- _Given passage_

Anton also works extensively with the BBC to co-finance high-end drama.
Earlier in the day, the programme in the Sony 4K Ultra HD Theatre got underway with an opening session and global update on the growth of Ultra HD technology. Sony Brand Design Platform exec Yoshiaki (Joe) Nakata was joined by Eutelsat’s Senior Vice President of New TV Formats Michel Chabrol and Vivicast Media President Stuart Smitherman, with journalist Chris Forrester on moderation duty.
Forrester said that the install base of 4K Ultra HD televisions will be three times larger than today by 2022: growth that he described as “nothing short of spectacular” adding that the content to make the most of these screens is proliferating.
Nakata talked about Sony’s “lens to living room” strategy of fostering great Ultra HD content, as well as its work on 8K and 4K cameras to suit the needs of producers and broadcasters – and its new Venice camera, which is being used by James Cameron for his upcoming ‘Avatar’ sequels. And by December this year, the five major broadcasters in Japan will start commercial broadcasts of 4K – with NHK also launching an 8K channel.
Chabrol provided some figures: there are now 142 worldwide Ultra HD channels, including 76 in Europe – 29 channels or 35 satellite feeds, and 41 IPTV services. He talked about content recommendations for production companies: “Ideally all the content should be shot in 50 or 60 frames-per-second,” said Chabrol. “And create all the productions in UHD: when you do that, you know your content can be sold for the next five or maybe 10 years.”
He also warned that promotion of 8K, when 4K is not yet a mass-market product, risks causing confusion, but hailed the impact of the football World Cup this year, when 24 broadcasters subscribed to the Ultra HD HDR offer.
Vivicast Media’s Smitherman gave his company’s view on the technology’s status. “In the United States we’re now up to a dozen cable operators that have signed,” he said, adding that another major cable operator is in the process of signing on. But he admitted there are still challenges. “There are huge hurdles to overcome… we have 952 different cable companies with totally different ecosystems,” said Smitherman.
“One of the things that I think right now in the US and Canada we need to do is start to educate people who have bought a 4K Ultra HD television… you have to know how to access the content, and what equipment you need to make that work. Those are challenges that are not just in North America.” But he was optimistic about the future: “In the next 18 months time we’re going to see a huge growth in 4K in the United States.”
This morning also saw MIPCOM’s first panel session focusing on the buzzy new world of blockchain technology, as Reel Deal Group CEO Laurent Chemla gave attendees a primer on ‘Blockchain for Beginners’.

[Extracted data rows]
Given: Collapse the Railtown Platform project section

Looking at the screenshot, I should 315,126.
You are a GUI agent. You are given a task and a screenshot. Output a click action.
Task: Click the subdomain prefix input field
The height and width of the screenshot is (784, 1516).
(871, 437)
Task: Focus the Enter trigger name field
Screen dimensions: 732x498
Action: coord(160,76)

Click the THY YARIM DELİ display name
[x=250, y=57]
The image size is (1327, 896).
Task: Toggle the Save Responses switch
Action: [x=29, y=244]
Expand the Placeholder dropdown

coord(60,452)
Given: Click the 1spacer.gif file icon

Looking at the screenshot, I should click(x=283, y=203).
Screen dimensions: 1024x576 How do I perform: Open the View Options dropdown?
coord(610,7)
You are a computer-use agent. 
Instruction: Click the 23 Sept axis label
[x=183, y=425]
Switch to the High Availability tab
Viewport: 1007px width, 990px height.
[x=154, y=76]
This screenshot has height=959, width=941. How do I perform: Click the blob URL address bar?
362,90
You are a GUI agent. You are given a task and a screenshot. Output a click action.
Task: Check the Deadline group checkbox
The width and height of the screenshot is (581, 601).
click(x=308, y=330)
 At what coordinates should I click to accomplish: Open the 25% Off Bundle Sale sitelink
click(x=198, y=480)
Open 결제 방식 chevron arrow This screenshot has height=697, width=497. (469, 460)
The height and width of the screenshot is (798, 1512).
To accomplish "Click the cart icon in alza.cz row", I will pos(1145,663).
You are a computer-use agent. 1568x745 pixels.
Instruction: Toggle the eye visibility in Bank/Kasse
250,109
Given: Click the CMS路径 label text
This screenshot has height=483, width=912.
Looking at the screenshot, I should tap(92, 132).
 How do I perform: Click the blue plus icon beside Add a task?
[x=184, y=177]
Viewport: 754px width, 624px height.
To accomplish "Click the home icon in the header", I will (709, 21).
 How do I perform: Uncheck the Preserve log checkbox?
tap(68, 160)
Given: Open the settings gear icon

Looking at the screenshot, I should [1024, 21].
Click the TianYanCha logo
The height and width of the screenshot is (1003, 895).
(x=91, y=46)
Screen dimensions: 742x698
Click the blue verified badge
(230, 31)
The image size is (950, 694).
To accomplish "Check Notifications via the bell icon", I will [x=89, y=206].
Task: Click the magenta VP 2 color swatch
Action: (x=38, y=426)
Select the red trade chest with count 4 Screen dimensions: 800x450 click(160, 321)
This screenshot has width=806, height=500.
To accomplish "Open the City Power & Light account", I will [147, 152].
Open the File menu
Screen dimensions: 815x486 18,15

- _Things to do_
A. Please reproduce the Ultra HD session passage word for word, everything from "Anton also works" down to "screens is proliferating.".
B. In the Ultra HD session passage, how many worldwide Ultra HD channels does Chabrol say there are now?

- _Answers by task_
A.
Anton also works extensively with the BBC to co-finance high-end drama.
Earlier in the day, the programme in the Sony 4K Ultra HD Theatre got underway with an opening session and global update on the growth of Ultra HD technology. Sony Brand Design Platform exec Yoshiaki (Joe) Nakata was joined by Eutelsat’s Senior Vice President of New TV Formats Michel Chabrol and Vivicast Media President Stuart Smitherman, with journalist Chris Forrester on moderation duty.
Forrester said that the install base of 4K Ultra HD televisions will be three times larger than today by 2022: growth that he described as “nothing short of spectacular” adding that the content to make the most of these screens is proliferating.

B. 142